I asked the question: ‘What would happened if this urgent process is not completed by 21 October 2010?” The Respondent refused any extension.”


  1. It is reasonable to suppose that had the union pertinently objected to the retrenchment process proceeding on the bank’s timetable, this would have featured prominently in the founding affidavit. The union’s reticence in engaging the bank is also suggested by another statement in the founding affidavit. After noting that SASBO ‘…detected a change in approach to dismissals based on operational requirements and striving for profit’, during the meeting of 21 October 2010 and making comments about the shareholding of a major Chinese bank in Standard Bank, Ebersohn states without elaboration:

The applicant detected that the respondent was acting hastily and in a high handed manner in this retrenchment.



  1. However, there is nothing to indicate that the union expressed this view to the bank. The very language used in the affidavit creates an impression that SASBO was observing the bank’s behavior in the consultation process without engaging directly and unequivocally with the bank over areas of disagreement. Asking questions without reacting to the answers or without indicating that a response will be forthcoming can create a false impression that one is not dissatisfied with the answers given.
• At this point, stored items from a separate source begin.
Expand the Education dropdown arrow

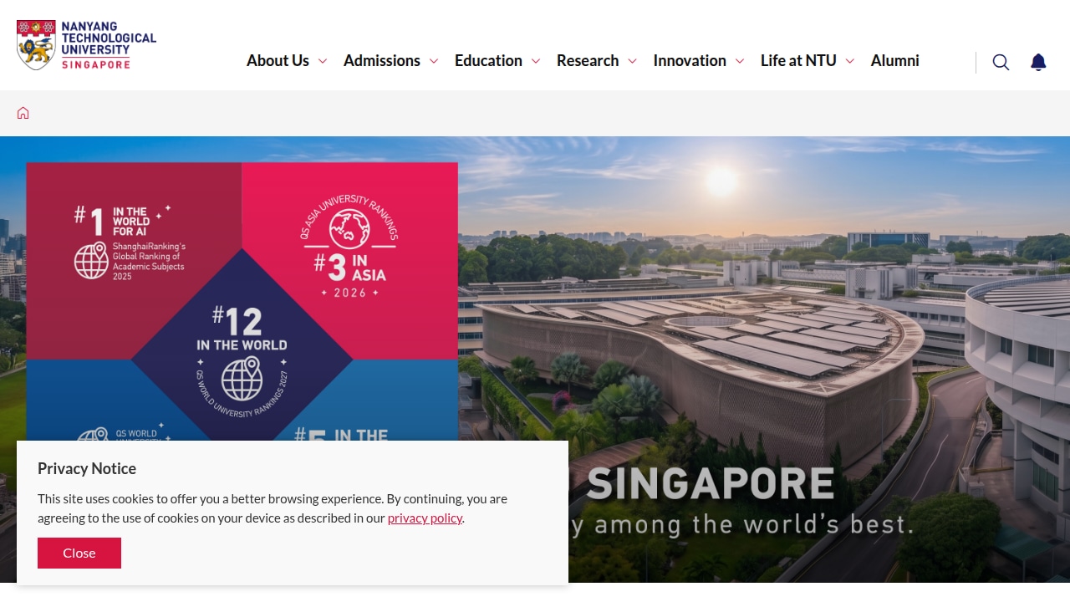(536, 61)
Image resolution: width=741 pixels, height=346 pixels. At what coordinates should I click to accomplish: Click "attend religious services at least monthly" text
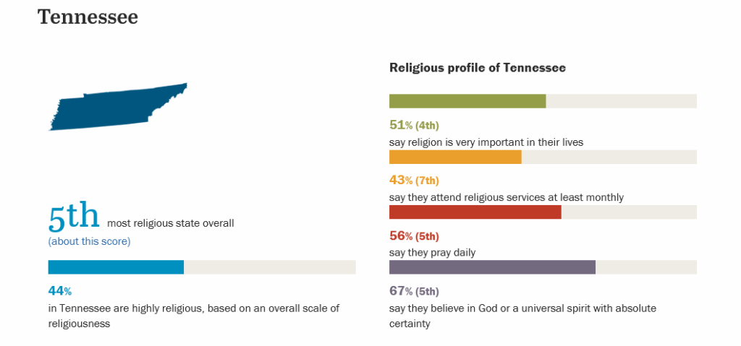coord(507,197)
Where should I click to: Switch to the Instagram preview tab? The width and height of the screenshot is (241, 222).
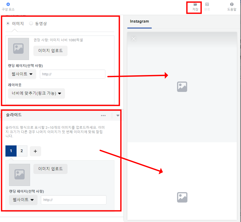tap(140, 22)
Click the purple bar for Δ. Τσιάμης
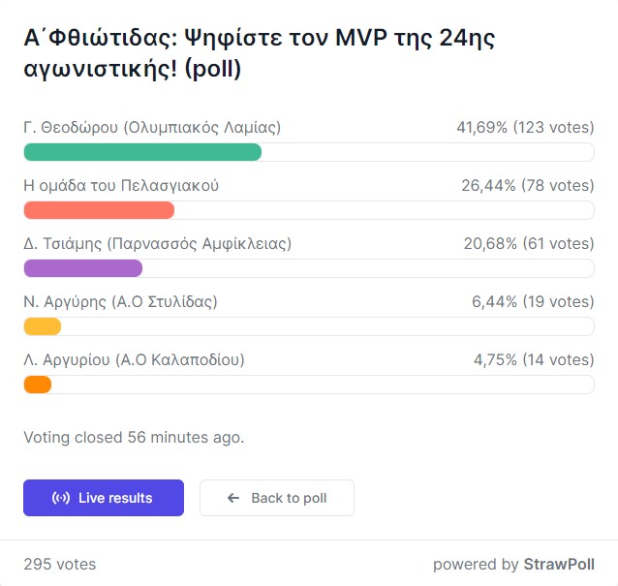 pyautogui.click(x=83, y=268)
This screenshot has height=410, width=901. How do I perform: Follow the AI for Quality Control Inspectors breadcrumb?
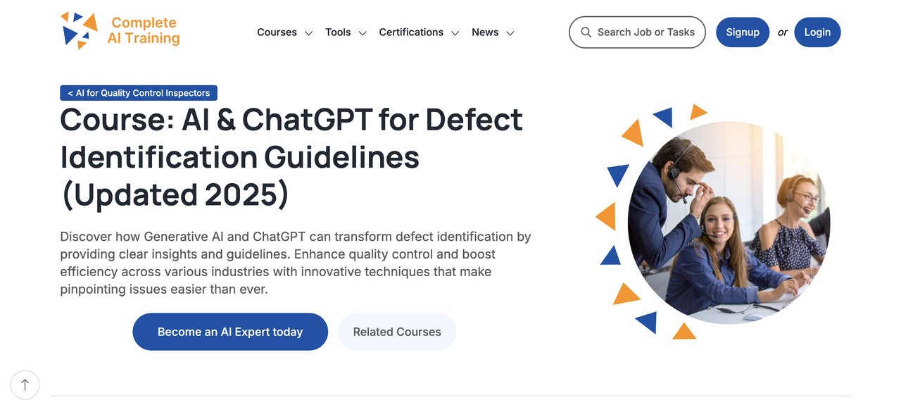[x=138, y=92]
  1. The bank also averred that only two issues remained outstanding at the end of the discussions which ensued, namely an issue concerning conversion of pensions and a request to extend the date for finalizing re-deployment until February 2011. The union denies there were only two issues outstanding and in particular avers it insisted on meaningful joint consultations with a view to seeking consensus. Again, this a claim made only in reply and ought to have featured prominently in the founding affidavit if SASBO had indeed been rebuffed when it made such claims. It also claims it requested various information relating directors’ remuneration, bonuses and the use of labour brokers in the IT department. In its papers before court the union contended the bank had failed to provide critical information that the alternatives were properly considered and that retrenchment was a last resort. This only first surfaced in SASBO’s letter over a week later, once the individual consultations were already well underway.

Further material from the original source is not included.